*Page text*.
The ACR has long strived to assist referring physicians in educating patients about imaging. The idea is that patients will be more likely to have appropriate imaging if they know exactly what they are getting into and why it helps. To facilitate this, the ACR Commission on Patient- and Family-Centered Care (PFCC) has created a series of short videos to help educate patients about imaging tests. The Bulletin caught up with Nina S. Vincoff, MD, co-chair of the PFCC Patient Engagement Committee, to learn more about the animated video project and what she hopes it will accomplish.
What inspired the video series?
The PFCC Patient Engagement Committee is creating these short animations to answer common questions patients typically have about imaging. The goal is for patients to watch the animations for information and be able to participate in shared decision-making with their physicians. So far, we have about a dozen videos either finished or in production. We released two in October to coincide with Breast Cancer Awareness Month — one on breast cancer screening tests and what the differences are and who is appropriate for each, and another on whether patients should continue to have breast cancer screening if they’re pregnant or breastfeeding. We also released two in November to coincide with Lung Cancer Awareness Month.

*Provided material*.

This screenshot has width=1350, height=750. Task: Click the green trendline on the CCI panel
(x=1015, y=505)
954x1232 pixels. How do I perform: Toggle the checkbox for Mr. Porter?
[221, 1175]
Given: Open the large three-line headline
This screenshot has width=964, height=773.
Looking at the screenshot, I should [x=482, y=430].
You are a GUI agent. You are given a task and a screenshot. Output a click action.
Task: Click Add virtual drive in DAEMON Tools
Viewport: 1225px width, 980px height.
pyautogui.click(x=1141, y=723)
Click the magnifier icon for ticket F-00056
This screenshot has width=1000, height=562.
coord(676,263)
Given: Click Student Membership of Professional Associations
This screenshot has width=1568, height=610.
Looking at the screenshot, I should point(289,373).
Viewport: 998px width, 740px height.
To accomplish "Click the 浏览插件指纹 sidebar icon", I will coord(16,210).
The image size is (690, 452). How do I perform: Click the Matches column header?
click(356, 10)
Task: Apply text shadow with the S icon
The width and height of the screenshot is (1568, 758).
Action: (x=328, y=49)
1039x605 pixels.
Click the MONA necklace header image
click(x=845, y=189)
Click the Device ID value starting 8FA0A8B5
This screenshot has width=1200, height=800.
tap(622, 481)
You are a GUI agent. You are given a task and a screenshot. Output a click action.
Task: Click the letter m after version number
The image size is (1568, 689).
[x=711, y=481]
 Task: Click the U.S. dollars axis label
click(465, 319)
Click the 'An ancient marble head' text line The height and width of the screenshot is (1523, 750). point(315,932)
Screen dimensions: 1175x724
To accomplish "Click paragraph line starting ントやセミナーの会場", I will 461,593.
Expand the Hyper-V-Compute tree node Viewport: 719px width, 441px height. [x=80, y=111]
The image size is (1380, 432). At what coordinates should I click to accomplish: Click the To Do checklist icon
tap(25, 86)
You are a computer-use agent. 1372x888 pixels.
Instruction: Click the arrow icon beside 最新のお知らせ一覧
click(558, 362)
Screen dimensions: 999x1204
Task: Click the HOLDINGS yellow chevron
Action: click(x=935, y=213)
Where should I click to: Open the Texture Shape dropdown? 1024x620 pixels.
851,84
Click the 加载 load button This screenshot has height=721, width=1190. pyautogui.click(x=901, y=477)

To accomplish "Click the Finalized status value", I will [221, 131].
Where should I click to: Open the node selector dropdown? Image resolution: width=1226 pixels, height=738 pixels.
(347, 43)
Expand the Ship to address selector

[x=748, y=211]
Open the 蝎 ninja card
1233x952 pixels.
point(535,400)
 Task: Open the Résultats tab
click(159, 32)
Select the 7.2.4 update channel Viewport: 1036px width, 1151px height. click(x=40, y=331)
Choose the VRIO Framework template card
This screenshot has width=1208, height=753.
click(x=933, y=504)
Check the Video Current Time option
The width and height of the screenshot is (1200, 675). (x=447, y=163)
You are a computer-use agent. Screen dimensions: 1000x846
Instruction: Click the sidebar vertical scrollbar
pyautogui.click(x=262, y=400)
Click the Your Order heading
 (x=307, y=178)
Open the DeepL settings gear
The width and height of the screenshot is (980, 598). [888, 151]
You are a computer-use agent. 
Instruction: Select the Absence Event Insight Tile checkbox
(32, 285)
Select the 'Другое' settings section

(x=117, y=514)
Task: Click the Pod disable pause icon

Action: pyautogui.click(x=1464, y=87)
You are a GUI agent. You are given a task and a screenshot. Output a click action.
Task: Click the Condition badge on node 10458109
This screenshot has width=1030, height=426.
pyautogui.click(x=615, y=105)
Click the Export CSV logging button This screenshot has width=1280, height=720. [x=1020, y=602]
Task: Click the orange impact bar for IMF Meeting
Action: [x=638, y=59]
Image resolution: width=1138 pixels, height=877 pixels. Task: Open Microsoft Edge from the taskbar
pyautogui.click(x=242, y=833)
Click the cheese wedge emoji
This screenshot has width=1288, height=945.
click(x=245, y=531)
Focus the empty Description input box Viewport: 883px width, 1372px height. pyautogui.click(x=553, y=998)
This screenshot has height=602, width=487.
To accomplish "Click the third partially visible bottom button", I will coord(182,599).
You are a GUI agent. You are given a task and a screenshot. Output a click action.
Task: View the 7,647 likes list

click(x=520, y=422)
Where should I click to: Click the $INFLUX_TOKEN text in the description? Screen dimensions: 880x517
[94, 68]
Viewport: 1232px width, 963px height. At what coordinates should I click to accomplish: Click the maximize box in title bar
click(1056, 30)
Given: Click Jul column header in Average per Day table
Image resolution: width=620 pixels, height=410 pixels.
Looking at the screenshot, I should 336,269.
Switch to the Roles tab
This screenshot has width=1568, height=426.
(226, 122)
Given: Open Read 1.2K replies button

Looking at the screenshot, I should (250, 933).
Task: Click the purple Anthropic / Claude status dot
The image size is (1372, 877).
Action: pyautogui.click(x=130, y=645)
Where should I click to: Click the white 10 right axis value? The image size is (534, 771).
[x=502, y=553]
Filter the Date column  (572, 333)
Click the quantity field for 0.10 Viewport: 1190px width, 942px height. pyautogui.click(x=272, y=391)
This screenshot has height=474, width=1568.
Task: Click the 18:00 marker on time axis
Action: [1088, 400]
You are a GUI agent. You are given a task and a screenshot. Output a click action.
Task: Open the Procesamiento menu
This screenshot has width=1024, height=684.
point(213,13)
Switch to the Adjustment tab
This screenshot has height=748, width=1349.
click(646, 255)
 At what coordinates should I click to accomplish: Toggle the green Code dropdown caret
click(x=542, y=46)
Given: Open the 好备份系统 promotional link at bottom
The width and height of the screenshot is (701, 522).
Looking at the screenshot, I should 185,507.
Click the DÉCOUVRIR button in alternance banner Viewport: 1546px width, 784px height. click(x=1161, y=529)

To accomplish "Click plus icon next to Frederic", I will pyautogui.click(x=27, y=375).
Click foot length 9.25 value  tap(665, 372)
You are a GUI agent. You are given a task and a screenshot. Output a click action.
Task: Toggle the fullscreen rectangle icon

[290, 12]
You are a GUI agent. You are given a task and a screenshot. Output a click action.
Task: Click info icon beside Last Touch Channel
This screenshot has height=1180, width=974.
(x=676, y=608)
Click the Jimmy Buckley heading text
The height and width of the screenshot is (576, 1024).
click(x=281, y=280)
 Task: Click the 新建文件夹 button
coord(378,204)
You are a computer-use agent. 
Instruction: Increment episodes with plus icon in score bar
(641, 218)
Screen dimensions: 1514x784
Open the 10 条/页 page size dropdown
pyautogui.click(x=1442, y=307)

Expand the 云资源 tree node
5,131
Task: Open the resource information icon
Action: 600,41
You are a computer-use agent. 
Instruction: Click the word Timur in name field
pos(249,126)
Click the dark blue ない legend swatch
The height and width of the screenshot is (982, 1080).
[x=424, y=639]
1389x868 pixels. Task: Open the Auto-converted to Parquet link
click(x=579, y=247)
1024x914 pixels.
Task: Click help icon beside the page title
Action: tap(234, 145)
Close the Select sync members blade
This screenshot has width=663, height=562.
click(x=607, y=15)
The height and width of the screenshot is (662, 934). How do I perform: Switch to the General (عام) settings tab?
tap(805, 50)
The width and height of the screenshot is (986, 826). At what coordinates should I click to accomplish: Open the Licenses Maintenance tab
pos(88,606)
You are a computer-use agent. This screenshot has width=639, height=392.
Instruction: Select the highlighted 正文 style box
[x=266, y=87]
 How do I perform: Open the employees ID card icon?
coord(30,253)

*Required actions*.
**a.** Retype the interview about the ACR patient videos, everything from "The ACR has" down to "the video series?".
**b.** In the interview about the ACR patient videos, which awareness month did the November video releases coincide with?

*Answers for this exercise*.
**a.**
The ACR has long strived to assist referring physicians in educating patients about imaging. The idea is that patients will be more likely to have appropriate imaging if they know exactly what they are getting into and why it helps. To facilitate this, the ACR Commission on Patient- and Family-Centered Care (PFCC) has created a series of short videos to help educate patients about imaging tests. The Bulletin caught up with Nina S. Vincoff, MD, co-chair of the PFCC Patient Engagement Committee, to learn more about the animated video project and what she hopes it will accomplish.
What inspired the video series?

**b.** Lung Cancer Awareness Month